> Work to complete
Locate each line below containing the word "skill" and copy those lines.

[Saved data entries]
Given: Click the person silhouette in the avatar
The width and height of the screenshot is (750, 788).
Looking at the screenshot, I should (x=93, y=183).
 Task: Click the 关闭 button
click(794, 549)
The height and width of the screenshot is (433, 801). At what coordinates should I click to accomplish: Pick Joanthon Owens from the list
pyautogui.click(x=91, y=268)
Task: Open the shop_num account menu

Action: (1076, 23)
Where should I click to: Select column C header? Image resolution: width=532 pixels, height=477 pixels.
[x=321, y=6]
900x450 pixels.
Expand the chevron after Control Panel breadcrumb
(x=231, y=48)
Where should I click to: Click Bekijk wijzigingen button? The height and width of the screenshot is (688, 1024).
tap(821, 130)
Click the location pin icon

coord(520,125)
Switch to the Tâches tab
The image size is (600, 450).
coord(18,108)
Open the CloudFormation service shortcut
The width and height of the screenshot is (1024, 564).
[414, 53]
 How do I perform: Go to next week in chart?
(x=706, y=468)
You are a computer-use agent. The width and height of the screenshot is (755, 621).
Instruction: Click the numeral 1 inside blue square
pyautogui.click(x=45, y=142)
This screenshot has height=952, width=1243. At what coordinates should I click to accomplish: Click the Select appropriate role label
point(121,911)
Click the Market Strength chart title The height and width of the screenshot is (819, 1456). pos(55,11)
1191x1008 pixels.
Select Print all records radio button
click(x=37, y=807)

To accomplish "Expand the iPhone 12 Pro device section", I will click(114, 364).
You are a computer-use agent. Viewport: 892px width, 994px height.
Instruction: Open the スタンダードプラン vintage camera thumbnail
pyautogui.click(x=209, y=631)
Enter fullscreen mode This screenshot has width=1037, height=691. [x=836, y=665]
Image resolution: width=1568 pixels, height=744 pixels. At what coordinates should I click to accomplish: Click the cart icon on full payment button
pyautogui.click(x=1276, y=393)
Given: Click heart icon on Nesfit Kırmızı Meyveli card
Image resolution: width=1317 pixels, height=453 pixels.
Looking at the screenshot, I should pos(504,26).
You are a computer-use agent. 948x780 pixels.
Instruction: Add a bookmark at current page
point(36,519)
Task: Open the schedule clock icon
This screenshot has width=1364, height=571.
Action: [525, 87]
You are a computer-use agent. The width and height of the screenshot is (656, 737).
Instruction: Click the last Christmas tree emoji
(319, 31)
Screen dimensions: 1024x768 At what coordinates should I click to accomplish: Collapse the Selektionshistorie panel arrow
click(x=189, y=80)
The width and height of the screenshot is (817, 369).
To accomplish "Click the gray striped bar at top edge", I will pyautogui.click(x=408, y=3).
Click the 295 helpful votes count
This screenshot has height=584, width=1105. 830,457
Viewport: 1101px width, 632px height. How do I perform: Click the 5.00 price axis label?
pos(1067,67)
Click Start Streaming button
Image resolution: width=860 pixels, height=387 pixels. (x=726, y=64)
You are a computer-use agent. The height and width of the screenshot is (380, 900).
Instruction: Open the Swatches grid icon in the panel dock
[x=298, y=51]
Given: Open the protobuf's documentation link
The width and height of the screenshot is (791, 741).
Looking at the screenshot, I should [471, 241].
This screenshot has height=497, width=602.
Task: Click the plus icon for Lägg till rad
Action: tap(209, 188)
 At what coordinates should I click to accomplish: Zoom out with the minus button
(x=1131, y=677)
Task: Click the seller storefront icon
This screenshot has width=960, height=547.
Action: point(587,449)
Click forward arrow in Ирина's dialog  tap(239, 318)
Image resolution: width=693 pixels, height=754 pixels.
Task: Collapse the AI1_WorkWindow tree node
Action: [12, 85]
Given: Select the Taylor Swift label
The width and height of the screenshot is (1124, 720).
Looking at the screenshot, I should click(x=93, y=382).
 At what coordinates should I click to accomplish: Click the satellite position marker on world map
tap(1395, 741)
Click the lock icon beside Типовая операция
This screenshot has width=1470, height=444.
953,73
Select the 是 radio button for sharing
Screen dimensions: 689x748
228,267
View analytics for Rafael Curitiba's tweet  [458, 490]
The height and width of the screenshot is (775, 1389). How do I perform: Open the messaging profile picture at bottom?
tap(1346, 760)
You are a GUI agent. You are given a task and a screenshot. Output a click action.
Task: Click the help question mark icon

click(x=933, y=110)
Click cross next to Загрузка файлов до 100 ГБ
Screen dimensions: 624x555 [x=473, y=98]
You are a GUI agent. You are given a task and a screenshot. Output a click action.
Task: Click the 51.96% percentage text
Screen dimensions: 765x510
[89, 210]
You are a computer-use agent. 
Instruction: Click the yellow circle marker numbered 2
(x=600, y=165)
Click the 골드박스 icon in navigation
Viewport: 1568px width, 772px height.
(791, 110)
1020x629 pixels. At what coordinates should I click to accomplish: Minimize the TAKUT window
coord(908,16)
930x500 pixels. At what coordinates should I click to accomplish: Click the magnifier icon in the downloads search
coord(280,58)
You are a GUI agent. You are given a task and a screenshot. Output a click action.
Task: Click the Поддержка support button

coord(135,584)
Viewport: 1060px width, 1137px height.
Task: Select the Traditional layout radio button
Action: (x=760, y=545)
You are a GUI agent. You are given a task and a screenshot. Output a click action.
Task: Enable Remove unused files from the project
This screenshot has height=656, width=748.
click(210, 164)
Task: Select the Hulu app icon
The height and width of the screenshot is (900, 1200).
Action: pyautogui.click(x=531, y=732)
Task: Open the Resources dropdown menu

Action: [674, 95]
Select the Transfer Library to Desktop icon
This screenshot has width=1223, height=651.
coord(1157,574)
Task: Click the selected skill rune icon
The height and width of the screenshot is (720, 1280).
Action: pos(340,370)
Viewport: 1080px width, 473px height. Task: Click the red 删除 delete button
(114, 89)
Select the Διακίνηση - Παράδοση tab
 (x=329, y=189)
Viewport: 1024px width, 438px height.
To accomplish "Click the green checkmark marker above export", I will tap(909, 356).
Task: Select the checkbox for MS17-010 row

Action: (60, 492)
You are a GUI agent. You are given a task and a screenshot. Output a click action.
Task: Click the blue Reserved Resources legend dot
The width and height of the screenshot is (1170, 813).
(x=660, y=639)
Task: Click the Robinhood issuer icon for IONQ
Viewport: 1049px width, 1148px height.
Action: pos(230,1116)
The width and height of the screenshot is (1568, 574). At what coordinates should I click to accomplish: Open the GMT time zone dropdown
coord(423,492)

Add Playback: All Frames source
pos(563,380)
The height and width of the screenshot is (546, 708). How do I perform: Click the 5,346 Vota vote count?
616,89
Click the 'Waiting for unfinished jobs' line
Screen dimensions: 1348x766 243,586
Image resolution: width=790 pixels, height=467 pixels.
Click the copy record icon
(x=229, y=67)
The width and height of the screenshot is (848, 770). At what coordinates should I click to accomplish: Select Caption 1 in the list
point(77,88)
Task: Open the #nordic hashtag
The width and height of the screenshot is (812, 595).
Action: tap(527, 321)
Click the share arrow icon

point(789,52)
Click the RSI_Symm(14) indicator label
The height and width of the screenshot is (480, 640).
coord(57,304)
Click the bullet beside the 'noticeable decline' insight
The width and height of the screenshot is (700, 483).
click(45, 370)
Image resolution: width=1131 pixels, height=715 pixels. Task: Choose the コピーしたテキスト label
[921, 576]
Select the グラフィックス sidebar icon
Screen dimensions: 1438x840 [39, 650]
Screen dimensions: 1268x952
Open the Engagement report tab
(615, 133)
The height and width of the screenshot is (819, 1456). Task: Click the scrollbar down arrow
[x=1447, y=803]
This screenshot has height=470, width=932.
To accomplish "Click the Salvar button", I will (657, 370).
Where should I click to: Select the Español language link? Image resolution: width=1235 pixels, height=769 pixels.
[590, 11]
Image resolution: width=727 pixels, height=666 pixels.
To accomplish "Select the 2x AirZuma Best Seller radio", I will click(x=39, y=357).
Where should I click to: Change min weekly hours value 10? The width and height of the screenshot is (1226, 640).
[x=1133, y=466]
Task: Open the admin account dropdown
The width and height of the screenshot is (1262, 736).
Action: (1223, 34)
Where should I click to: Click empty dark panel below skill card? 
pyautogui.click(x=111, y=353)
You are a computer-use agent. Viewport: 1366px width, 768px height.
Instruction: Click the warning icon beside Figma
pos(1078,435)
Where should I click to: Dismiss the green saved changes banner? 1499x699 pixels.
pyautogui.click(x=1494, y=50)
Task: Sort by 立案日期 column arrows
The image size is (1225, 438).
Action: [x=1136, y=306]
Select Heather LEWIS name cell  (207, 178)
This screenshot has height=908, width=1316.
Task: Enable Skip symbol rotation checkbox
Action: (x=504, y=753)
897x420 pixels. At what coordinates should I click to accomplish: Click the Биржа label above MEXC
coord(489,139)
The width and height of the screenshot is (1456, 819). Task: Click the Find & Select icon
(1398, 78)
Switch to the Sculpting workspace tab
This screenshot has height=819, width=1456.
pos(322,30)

> The result
Task: Click the selected skill rune icon
Where should I click to: Click empty dark panel below skill card? 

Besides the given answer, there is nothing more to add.